Hoping to avoid creating the next "too-big-to-fail" institution, the Fed directed McLean, Va.-based Capital One to take specific steps to ensure that its risk-management functions, including compliance, are commensurate with its new size and complexity.
"We are very pleased that the Federal Reserve has approved our acquisition,” Capital One said in a statement. It said it hopes to close the deal in the next few days. It will have 90 days to outline its plan to strengthen its compliance and other risk-management controls.
Capital One for years was a "credit card bank," meaning it did nothing but issue credit cards. But in 2006, it acquired New York's North Fork Bancorporation in a stock and cash transaction valued at approximately $14.6 billion, making it one of the 10 largest banks in the United States, based on deposits and managed loans, and the third-largest retail bank in the New York region, the nation's largest deposit market.

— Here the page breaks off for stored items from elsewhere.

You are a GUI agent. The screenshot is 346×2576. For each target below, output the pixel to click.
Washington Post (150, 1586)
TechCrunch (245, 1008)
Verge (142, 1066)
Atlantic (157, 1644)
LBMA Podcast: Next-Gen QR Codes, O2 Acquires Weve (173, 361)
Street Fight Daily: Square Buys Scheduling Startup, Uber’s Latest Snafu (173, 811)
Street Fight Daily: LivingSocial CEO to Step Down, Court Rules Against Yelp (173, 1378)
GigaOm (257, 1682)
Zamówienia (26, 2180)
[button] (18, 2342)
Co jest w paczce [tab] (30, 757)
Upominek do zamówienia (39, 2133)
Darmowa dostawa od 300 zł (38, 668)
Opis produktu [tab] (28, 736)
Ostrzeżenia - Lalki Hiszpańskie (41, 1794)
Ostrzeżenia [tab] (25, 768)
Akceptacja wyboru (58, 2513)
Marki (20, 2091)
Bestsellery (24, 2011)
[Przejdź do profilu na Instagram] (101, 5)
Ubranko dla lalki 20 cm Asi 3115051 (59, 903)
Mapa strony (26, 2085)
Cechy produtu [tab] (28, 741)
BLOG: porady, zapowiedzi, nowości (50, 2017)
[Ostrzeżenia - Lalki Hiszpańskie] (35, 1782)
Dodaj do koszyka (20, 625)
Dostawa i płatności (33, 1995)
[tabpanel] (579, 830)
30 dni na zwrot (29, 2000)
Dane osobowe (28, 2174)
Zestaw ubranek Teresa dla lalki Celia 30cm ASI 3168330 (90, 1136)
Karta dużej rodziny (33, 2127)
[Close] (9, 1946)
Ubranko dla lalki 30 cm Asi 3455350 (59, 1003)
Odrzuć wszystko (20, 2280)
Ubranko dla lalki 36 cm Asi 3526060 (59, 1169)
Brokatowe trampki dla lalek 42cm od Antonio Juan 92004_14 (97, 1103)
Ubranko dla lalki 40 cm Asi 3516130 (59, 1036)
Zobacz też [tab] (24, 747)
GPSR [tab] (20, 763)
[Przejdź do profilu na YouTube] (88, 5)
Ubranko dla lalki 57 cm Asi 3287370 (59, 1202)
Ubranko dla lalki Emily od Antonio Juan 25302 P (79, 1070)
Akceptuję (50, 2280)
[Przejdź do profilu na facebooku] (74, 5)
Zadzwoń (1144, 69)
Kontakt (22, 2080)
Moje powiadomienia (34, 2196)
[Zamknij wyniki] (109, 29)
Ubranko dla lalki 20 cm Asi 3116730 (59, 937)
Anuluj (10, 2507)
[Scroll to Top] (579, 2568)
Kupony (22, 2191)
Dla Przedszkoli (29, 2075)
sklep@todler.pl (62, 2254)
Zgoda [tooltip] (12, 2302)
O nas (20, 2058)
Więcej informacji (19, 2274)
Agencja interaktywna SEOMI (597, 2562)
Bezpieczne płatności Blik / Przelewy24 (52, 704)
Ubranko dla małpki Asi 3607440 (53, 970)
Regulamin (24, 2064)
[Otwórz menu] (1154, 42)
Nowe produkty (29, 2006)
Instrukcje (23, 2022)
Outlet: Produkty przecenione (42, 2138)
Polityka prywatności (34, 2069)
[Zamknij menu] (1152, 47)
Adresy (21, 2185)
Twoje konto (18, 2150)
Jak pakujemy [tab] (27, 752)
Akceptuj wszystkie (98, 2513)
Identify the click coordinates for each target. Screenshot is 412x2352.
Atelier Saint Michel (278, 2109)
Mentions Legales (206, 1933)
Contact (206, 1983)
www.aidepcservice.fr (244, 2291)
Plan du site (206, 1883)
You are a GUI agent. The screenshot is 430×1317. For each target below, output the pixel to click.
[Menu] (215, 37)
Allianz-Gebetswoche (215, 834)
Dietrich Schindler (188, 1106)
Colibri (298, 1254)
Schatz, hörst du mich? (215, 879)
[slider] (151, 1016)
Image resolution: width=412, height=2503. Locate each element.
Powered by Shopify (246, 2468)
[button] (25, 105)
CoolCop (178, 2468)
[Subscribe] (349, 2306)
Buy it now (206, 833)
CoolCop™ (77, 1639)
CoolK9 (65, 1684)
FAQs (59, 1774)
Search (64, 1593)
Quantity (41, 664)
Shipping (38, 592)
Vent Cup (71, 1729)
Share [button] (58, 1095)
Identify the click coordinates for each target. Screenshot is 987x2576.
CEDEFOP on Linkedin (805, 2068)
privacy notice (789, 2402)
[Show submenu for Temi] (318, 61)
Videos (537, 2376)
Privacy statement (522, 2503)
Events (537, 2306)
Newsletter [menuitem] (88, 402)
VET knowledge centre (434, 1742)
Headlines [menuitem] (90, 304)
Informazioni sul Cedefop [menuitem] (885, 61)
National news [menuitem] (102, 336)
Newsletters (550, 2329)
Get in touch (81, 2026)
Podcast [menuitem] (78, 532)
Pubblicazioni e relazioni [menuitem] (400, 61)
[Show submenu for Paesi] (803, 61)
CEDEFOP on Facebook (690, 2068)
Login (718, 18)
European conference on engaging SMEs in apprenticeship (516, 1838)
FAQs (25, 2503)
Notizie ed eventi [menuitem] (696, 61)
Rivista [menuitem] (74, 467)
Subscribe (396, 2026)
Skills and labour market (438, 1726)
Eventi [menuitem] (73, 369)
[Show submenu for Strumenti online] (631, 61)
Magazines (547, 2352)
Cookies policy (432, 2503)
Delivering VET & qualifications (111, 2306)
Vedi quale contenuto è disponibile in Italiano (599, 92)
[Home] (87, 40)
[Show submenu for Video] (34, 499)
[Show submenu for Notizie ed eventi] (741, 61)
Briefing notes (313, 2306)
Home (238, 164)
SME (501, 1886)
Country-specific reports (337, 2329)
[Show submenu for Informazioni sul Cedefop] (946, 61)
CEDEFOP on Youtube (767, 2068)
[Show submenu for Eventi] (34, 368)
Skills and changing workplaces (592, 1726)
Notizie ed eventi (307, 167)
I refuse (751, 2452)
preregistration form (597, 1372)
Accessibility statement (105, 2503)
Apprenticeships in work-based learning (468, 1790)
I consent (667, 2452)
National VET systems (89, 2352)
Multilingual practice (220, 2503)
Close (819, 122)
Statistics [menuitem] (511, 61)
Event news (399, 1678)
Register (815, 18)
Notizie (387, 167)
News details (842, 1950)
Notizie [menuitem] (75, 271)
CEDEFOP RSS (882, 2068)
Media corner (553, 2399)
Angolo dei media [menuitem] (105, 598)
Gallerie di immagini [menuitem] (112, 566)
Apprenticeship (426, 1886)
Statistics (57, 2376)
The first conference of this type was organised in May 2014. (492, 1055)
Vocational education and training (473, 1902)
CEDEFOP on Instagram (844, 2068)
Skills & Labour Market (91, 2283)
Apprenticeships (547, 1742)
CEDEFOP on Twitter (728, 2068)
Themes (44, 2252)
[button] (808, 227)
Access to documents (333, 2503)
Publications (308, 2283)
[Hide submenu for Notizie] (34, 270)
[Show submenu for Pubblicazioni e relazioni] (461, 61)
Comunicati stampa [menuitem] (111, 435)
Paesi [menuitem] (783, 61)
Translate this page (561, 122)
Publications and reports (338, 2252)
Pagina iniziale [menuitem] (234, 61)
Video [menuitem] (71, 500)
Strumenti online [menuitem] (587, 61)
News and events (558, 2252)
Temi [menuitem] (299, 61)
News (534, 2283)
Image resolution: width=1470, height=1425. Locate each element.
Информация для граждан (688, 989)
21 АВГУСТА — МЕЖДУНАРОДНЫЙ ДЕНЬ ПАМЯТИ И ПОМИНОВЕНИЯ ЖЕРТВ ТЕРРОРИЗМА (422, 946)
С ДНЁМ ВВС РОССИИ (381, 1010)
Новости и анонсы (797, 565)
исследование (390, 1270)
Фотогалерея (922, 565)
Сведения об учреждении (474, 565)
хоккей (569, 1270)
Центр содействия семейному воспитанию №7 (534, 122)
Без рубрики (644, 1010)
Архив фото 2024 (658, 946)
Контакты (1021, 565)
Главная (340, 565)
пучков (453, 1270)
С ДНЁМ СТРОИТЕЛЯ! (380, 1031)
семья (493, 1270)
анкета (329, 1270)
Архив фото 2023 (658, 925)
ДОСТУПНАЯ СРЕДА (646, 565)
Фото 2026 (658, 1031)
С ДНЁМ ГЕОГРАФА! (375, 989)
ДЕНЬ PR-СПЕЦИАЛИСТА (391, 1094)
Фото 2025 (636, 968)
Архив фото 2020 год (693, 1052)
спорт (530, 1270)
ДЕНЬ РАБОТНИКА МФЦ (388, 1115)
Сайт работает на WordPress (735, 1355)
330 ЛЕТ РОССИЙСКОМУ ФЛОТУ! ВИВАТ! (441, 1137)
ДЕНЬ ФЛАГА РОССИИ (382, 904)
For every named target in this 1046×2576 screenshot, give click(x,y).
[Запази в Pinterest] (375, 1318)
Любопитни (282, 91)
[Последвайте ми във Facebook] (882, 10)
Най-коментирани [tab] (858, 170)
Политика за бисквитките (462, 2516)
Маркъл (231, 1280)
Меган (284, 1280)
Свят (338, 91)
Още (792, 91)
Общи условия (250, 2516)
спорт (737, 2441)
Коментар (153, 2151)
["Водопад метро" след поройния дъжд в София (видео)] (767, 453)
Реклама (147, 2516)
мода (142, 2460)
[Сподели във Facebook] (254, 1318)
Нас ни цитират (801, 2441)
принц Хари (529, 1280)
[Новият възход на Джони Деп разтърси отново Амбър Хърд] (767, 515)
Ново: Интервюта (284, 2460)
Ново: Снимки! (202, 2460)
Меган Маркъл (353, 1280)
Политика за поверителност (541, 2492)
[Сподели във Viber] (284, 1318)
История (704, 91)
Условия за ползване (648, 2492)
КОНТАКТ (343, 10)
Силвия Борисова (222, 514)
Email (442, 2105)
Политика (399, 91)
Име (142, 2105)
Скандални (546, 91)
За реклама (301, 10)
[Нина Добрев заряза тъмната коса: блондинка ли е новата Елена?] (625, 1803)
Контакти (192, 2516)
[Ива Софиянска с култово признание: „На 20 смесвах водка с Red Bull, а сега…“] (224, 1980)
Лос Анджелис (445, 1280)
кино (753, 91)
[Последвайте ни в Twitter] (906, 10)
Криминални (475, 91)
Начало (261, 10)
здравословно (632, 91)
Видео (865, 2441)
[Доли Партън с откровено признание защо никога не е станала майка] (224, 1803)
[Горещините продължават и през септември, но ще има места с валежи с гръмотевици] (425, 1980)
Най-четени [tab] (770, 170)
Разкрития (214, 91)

In 2008, it bought Chevy Chase Bank for $520 million, gaining the No. 1 position in the Washington, D.C., market and — not coincidentally — giving it control of Chevy Chase's $11 billion in deposits. Capital One said at the time that Chevy Chase's cash cache would help it ride out the deepening recession, along with $3.6 billion in TARP funds. CitiGroup had also been bidding on Chevy Chase.
ING is a global financial institution of Dutch origin offering banking, insurance and asset management to over 85 million private, corporate and institutional clients in more than 50 countries. The Capital One deal affects only U.S. banking operations.